> _提示文_
---------------

安静がベスト!ではありません
少しでも症状が残っていると運動してよいものか迷うことがあります
日常生活の中で、体のあちらこちらに筋肉の張りや痛みを感じることは、珍しいことではないと思います。久しぶりにスポーツを楽しんだ後日に、なかなか筋肉痛が治まらず、関節にも痛みが広がったように感じたり、デスクワークや立ち仕事で、根を詰めた時に、首・肩・背中に不調を感じたりと、疲労感も加わり「体を動かしたくない~」「しばらくベッドで寝ていたい」と思うかもしれません。
時々こうした症状に見舞われる人や、腰痛や肩こり、背中の張りなどがすぐに自然に回復しなかった人などは、「体を動かすと痛いところに負担がかかって悪くなりそう」「安静にして、なるべく寝る時間を増やした方が良いのでは?」と、日常生活中での動作も制限し、運動もあえて行わないという人もいます。
体を休ませ過ぎてはいませんか?
確かに痛みのある時期に、日常生活での動作も制限したり、運動を避けたりすることが必要なケースもあります。

---------------

> _データ抜粋_
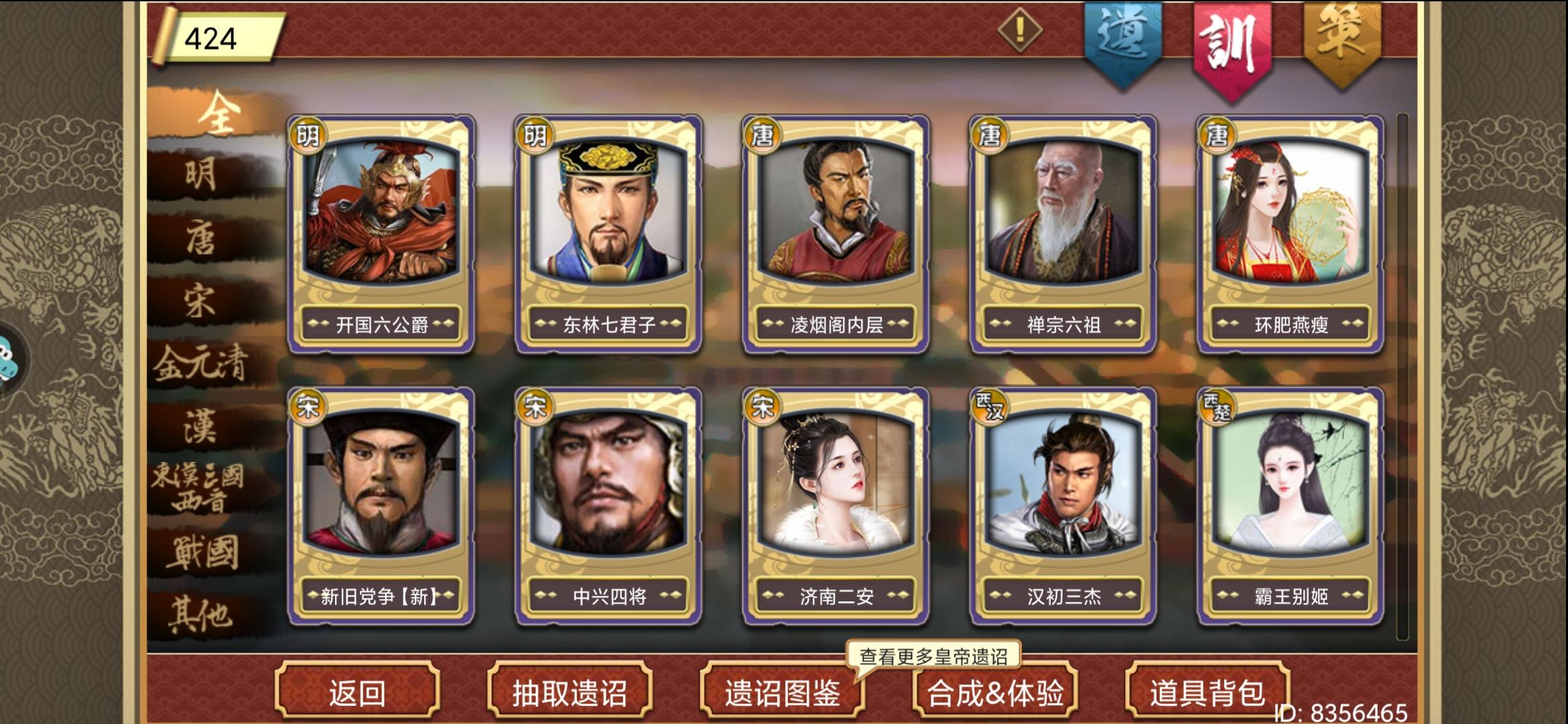Filter cards by 明 dynasty
The height and width of the screenshot is (724, 1568).
201,174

---------------

> _やること_
提示文のうち「安静がベスト!ではありません」で始まり「たい」と思うかもしれません。」で終わる部分を、一字も変えずに抜き出して返す。 提示文だけを手がかりにすること。

> _解答欄_
安静がベスト!ではありません
少しでも症状が残っていると運動してよいものか迷うことがあります
日常生活の中で、体のあちらこちらに筋肉の張りや痛みを感じることは、珍しいことではないと思います。久しぶりにスポーツを楽しんだ後日に、なかなか筋肉痛が治まらず、関節にも痛みが広がったように感じたり、デスクワークや立ち仕事で、根を詰めた時に、首・肩・背中に不調を感じたりと、疲労感も加わり「体を動かしたくない~」「しばらくベッドで寝ていたい」と思うかもしれません。